(Stored data)
--

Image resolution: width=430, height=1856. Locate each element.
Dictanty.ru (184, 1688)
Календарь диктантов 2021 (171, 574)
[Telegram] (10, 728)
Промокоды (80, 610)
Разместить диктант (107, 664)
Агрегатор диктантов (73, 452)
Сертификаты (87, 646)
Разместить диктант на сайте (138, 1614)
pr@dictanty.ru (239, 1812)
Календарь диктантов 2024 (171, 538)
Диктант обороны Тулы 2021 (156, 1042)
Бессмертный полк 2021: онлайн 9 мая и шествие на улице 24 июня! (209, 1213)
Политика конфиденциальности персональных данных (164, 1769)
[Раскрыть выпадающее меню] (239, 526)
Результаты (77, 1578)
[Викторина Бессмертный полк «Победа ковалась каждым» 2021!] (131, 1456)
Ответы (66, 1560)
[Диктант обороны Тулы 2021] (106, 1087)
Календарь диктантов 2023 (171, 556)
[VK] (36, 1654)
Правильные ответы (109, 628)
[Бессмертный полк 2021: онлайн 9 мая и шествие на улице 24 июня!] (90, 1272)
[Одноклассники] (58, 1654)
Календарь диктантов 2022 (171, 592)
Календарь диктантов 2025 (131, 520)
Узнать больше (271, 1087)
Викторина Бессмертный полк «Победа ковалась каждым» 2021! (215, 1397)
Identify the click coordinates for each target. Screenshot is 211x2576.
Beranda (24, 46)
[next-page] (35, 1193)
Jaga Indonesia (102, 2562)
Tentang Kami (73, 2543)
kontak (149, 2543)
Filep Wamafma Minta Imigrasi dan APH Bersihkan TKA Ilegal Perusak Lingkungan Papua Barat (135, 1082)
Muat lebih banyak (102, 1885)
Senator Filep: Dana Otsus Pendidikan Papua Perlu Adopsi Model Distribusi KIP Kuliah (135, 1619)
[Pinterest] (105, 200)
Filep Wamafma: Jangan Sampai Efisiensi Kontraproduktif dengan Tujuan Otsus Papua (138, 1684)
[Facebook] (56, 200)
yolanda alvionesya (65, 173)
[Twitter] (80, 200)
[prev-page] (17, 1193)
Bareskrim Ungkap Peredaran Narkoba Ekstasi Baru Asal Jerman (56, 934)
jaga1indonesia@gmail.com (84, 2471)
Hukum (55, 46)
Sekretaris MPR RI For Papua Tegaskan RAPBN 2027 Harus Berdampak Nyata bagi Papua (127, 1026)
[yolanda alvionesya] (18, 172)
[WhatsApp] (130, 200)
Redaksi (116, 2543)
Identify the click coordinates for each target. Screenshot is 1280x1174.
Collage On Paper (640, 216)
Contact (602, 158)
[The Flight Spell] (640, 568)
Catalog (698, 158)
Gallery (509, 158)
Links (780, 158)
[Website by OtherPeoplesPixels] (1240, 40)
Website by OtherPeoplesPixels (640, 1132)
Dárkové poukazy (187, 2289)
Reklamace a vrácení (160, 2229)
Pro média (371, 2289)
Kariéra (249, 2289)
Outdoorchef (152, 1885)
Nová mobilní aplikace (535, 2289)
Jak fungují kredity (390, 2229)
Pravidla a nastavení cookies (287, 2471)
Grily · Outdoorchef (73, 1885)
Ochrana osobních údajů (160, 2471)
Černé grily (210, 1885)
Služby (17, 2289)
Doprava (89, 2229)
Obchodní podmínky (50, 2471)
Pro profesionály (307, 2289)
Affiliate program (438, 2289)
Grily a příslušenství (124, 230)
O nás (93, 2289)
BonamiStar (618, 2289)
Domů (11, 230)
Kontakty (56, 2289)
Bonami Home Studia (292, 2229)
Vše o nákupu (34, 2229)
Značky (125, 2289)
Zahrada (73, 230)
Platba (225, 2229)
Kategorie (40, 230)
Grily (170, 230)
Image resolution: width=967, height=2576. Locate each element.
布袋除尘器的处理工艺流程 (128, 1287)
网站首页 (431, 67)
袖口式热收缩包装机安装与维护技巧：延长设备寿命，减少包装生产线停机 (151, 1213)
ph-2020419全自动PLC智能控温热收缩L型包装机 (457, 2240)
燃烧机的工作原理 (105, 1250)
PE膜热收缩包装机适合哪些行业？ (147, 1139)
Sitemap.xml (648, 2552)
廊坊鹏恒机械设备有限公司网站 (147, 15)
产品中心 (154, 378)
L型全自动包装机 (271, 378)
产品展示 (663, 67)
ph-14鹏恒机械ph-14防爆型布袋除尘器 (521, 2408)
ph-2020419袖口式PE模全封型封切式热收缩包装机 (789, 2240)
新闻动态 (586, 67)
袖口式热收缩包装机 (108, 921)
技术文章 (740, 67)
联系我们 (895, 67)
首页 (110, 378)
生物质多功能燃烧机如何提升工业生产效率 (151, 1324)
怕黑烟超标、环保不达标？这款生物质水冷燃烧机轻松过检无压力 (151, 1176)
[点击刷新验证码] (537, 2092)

--

## HOW TO COMPLETE THIS TASK:
The required result is an exact repetition of the lines from the one containing "ph-14鹏恒机械ph-14防爆型布袋除尘器 (521, 2408)" through the last line of the data.

## OUTPUT:
ph-14鹏恒机械ph-14防爆型布袋除尘器 (521, 2408)
ph-2020419袖口式PE模全封型封切式热收缩包装机 (789, 2240)
新闻动态 (586, 67)
袖口式热收缩包装机 (108, 921)
技术文章 (740, 67)
联系我们 (895, 67)
首页 (110, 378)
生物质多功能燃烧机如何提升工业生产效率 (151, 1324)
怕黑烟超标、环保不达标？这款生物质水冷燃烧机轻松过检无压力 (151, 1176)
[点击刷新验证码] (537, 2092)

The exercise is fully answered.